The service worker (/sw.js, version pinned in the file header) precaches a small set of public assets at install time and again on every update: the manifest, favicons and icons, and the editor entry route. It then maintains a network-first cache for the public-cacheable subset of subsequent loads. The result, in plain English:

  • Editor shell loads offline. Open the installed app on a plane and the editor frame appears, with all icons and fonts.
  • Diagrams you have already opened load from local storage. Anything cached as a draft in your browser is available without a network round-trip.
  • Your dashboard, account, and admin pages do not work offline. Those routes are deliberately excluded from the cache because they render per-user state — caching them would risk one user seeing another's pages on a shared device. They need a live network to load.
  • Real-time collaboration pauses. Cursor presence, comments, and live edits all require the websocket to collab.corridraw.com. While offline, your edits are queued locally; on reconnect they are flushed up and merged with anything teammates did in the interim.

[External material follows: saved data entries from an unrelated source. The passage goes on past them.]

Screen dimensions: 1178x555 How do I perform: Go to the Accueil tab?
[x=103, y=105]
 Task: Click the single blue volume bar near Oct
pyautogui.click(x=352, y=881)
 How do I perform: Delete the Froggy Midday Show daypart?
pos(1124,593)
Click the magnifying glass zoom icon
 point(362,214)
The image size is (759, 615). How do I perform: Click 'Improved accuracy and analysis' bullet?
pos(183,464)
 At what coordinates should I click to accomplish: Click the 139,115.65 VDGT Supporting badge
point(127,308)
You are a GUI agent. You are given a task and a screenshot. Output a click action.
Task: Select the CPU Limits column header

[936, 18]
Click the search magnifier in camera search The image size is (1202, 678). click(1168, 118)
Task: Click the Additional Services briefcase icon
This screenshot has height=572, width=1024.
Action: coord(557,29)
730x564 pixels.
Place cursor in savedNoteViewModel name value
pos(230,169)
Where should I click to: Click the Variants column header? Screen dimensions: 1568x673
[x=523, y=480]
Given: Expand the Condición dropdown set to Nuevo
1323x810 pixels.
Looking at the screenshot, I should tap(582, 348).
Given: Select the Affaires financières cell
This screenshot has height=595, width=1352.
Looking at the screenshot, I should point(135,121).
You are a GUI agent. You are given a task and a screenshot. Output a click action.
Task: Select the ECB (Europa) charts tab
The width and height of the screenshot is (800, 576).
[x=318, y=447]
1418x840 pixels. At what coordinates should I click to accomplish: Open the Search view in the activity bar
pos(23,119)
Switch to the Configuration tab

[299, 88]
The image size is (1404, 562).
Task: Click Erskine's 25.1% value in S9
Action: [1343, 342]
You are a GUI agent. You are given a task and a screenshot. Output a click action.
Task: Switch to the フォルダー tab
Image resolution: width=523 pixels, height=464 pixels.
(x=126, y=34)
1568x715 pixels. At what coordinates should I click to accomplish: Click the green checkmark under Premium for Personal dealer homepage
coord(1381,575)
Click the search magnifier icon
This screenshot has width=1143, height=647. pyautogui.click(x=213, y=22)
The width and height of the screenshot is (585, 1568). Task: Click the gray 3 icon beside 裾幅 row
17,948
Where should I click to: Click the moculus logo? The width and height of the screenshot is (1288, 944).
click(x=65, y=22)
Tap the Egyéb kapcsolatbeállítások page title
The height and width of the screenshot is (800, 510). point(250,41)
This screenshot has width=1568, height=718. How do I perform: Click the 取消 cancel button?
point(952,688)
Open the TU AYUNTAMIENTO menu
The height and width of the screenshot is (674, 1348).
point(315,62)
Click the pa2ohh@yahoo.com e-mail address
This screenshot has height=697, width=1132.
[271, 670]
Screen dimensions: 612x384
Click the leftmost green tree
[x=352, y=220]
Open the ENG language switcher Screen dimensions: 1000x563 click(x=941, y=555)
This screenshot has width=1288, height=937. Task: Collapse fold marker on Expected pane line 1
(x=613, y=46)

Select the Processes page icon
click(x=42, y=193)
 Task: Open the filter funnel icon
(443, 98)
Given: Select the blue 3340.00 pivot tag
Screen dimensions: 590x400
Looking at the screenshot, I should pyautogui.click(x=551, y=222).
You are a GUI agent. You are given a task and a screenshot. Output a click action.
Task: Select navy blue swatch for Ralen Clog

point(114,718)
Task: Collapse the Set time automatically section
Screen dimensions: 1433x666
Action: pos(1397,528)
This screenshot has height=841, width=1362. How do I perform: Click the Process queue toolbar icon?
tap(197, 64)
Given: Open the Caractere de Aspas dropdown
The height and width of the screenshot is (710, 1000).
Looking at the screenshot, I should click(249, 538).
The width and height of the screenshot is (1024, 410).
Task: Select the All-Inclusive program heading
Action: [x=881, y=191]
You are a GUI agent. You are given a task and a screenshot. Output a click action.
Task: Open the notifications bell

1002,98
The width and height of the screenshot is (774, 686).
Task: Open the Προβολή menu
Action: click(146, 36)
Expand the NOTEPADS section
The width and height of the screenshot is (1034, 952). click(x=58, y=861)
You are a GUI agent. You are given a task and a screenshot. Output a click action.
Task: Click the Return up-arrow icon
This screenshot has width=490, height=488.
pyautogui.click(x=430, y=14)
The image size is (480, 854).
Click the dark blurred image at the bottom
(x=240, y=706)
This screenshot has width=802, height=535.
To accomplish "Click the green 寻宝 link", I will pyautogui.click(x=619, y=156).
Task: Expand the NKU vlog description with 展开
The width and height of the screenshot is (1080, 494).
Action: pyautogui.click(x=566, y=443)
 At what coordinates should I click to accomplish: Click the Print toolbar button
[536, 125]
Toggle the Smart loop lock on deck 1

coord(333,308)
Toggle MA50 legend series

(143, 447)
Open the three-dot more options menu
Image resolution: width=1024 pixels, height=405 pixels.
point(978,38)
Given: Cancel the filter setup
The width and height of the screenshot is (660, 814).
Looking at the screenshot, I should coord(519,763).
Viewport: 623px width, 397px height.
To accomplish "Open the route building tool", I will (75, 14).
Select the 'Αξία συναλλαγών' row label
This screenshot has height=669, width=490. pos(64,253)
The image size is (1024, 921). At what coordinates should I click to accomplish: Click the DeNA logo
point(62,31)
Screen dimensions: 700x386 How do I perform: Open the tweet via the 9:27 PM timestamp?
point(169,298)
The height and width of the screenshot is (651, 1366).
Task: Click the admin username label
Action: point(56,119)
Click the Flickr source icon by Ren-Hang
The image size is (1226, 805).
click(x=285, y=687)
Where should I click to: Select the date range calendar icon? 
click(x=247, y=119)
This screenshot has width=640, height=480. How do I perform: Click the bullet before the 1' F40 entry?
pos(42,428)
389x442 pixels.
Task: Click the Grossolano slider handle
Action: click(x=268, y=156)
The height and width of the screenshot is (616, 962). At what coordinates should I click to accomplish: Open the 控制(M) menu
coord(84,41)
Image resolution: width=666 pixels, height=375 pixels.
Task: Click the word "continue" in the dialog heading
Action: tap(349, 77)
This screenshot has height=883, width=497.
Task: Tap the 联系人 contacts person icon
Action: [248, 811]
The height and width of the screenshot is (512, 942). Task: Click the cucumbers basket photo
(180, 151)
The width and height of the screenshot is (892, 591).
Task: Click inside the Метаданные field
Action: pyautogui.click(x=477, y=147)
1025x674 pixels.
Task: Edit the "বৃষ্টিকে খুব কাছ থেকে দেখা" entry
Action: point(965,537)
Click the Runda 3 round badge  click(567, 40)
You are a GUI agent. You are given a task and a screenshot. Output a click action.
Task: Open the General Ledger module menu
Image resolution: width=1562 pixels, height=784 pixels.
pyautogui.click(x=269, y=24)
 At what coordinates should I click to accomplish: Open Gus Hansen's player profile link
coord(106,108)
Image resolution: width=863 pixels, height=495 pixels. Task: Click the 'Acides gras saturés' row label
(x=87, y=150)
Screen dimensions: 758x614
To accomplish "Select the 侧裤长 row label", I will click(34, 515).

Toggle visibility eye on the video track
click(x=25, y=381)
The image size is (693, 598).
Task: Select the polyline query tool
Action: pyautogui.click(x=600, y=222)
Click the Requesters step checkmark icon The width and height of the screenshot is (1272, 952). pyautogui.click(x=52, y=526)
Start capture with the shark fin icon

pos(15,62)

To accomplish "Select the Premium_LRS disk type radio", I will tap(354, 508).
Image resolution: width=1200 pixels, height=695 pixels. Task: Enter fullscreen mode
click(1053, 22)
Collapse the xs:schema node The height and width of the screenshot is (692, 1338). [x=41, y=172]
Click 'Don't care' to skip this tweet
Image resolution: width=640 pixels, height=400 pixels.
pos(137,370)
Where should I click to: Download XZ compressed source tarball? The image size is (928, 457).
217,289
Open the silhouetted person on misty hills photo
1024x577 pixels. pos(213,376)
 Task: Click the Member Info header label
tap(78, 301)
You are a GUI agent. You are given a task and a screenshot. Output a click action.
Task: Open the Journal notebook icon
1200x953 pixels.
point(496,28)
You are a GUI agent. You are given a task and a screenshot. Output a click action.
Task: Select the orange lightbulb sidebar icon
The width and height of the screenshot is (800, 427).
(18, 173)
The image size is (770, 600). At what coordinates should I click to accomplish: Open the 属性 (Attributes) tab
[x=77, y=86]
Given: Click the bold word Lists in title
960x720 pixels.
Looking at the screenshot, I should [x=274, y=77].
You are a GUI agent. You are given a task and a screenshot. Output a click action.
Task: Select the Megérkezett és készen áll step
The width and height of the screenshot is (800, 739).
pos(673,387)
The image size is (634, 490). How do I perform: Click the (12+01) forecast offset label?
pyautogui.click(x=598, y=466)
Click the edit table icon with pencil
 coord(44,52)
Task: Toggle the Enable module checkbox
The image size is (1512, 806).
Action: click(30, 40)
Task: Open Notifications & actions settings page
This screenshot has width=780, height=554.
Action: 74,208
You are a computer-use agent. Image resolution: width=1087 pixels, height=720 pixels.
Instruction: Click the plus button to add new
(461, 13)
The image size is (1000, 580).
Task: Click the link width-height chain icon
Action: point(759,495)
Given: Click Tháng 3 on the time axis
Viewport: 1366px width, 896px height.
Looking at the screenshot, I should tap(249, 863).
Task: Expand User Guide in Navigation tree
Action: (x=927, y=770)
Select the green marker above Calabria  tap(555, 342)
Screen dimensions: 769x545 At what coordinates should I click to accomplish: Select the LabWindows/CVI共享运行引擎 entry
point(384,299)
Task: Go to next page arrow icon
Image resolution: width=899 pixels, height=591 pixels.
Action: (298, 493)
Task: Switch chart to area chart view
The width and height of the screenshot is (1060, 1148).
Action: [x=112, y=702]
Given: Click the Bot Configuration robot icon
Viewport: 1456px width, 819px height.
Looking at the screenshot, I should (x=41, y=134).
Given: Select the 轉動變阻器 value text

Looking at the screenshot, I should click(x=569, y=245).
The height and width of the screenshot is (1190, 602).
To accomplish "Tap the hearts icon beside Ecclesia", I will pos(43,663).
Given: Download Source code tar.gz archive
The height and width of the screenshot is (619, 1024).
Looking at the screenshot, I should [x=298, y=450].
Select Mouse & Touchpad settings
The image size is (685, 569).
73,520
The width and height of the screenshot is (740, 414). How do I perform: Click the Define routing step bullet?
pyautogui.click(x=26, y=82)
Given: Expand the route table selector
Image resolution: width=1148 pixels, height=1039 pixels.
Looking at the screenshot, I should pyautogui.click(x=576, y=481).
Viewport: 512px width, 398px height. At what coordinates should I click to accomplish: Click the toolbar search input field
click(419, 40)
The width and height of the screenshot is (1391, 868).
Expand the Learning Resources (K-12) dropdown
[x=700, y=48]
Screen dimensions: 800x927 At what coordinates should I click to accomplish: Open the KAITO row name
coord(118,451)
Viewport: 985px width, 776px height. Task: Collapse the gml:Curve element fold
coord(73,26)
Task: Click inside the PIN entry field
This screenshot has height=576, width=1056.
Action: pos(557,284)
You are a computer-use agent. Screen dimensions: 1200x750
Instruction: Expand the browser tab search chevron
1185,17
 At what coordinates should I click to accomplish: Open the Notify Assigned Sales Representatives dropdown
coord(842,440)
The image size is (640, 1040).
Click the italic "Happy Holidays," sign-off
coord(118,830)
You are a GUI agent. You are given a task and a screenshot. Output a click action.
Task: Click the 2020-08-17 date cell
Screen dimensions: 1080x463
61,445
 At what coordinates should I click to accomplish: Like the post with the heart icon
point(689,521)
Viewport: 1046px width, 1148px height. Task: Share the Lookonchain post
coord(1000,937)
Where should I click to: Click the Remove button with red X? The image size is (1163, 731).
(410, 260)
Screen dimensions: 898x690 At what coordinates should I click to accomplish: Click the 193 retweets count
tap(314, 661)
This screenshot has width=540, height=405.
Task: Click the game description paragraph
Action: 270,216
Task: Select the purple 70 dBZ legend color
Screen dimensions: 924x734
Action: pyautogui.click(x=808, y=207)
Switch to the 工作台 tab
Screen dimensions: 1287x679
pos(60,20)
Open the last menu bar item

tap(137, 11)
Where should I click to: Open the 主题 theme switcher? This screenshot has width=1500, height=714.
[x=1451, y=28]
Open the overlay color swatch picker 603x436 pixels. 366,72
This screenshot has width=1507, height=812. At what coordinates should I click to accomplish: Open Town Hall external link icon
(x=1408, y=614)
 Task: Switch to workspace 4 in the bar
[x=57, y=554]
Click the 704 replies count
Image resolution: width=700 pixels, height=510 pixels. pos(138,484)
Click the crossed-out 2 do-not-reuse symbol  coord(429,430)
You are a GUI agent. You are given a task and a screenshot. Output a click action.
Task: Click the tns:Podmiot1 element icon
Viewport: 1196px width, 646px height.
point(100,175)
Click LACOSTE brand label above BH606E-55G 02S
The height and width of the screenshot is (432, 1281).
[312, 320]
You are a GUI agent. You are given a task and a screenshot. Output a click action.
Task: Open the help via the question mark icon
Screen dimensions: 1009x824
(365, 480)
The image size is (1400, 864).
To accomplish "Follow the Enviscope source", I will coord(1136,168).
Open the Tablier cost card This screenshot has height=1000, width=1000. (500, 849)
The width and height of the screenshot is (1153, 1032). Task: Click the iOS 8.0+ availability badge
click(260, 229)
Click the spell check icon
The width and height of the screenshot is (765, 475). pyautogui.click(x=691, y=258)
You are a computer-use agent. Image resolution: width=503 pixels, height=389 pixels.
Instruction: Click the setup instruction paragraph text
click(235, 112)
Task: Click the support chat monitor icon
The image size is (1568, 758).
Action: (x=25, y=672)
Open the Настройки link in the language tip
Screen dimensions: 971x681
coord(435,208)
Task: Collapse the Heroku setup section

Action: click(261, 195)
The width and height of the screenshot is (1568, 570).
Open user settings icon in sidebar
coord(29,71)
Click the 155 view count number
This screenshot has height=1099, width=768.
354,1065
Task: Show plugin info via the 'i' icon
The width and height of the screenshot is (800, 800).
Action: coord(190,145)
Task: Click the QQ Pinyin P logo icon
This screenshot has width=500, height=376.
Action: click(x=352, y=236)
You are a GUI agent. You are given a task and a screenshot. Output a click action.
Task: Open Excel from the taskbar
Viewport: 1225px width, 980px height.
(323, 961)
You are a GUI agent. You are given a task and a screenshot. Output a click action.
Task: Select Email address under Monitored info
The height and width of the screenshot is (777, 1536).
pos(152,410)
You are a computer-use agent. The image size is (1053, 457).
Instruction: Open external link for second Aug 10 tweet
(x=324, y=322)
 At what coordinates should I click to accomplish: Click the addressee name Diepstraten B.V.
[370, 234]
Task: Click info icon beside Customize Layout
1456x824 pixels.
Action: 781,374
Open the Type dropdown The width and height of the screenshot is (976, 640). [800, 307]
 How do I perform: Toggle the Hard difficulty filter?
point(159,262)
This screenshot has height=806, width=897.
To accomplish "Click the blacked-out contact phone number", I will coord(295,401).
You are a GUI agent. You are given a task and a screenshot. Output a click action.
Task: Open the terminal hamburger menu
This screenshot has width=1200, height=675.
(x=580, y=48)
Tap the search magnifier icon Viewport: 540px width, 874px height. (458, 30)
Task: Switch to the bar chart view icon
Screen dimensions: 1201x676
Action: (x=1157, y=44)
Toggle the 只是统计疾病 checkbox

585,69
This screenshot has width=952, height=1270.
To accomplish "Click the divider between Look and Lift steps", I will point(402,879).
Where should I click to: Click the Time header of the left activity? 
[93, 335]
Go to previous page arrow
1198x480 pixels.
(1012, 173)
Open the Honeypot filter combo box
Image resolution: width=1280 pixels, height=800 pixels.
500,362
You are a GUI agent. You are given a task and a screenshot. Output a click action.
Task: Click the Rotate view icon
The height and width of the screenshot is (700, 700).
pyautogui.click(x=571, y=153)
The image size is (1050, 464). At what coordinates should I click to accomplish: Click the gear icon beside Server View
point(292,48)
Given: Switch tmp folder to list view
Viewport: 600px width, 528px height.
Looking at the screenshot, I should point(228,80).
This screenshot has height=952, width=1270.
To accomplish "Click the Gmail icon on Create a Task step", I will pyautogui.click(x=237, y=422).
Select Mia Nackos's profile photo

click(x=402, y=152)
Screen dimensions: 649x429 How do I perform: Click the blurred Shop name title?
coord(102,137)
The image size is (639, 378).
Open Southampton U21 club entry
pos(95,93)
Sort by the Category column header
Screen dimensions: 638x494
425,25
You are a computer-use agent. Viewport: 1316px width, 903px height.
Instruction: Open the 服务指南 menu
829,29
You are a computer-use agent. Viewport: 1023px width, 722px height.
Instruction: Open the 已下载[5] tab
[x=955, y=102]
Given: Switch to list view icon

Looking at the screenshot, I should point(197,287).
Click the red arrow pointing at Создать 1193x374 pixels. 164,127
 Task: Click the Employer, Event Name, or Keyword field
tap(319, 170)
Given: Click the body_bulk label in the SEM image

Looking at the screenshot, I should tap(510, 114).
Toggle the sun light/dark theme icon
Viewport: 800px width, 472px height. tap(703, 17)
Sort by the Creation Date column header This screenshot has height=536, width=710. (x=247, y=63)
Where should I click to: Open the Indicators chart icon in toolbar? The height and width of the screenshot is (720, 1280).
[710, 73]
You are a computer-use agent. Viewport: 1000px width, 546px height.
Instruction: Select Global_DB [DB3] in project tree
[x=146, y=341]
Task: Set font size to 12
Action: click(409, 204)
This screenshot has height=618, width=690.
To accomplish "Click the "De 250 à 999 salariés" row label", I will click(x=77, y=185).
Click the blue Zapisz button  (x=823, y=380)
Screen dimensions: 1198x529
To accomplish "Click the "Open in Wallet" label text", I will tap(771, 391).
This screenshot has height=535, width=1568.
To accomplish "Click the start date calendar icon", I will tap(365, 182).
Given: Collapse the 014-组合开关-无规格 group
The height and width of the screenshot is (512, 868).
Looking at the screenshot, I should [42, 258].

The service worker, briefly

On every page load CorriDraw registers /sw.js with the browser. The worker has three jobs: precache the public shell on install, evict the previous version's cache on activate, and serve a small allow-list of safe-to-cache GET responses for subsequent navigation. API requests (/api/*), Next.js framework chunks (/_next/*), and websockets (/ws/*) are explicitly bypassed — they always hit the network. On logout the app sends a clear-cache message to the worker so no public-page fragment referring to the previous user can leak across sessions.

A new service-worker version is downloaded automatically on the next visit after a deploy, and it activates immediately (we use skipWaiting + clients .claim) so you do not have to close every tab to get the update.

DevTools Application panel in Chrome, with Service Workers selected. The CorriDraw service worker is shown as activated and running, source path '/sw.js', with the cache name 'corridraw-v2' visible in the Cache Storage section below.
Figure 3 — the registered service worker in DevTools. Cache name carries the version pin.

Where your data lives

Three storage layers are in play once you are signed in and using the installed app:

  • localStorage — small key-value preferences (active tool, theme, grid on/off, recent colors). Roughly 5 MB cap; survives reload and reinstall as long as you do not clear site data.
  • IndexedDB — drafts, library elements, and offline queues. Tens to hundreds of MB are routinely available; the browser evicts oldest data only under genuine storage pressure.
  • The CorriDraw server — the canonical copy of every saved diagram, every comment, and every version history entry, replicated and backed up server-side. Sign in on a fresh device and your work pulls down from here.

"Clear site data" in browser settings will wipe localStorage, IndexedDB, and the service-worker cache for corridraw.com, which signs the installed app out and removes any unsynced drafts. Anything that had successfully saved to the server is unaffected — sign in again and pull it back.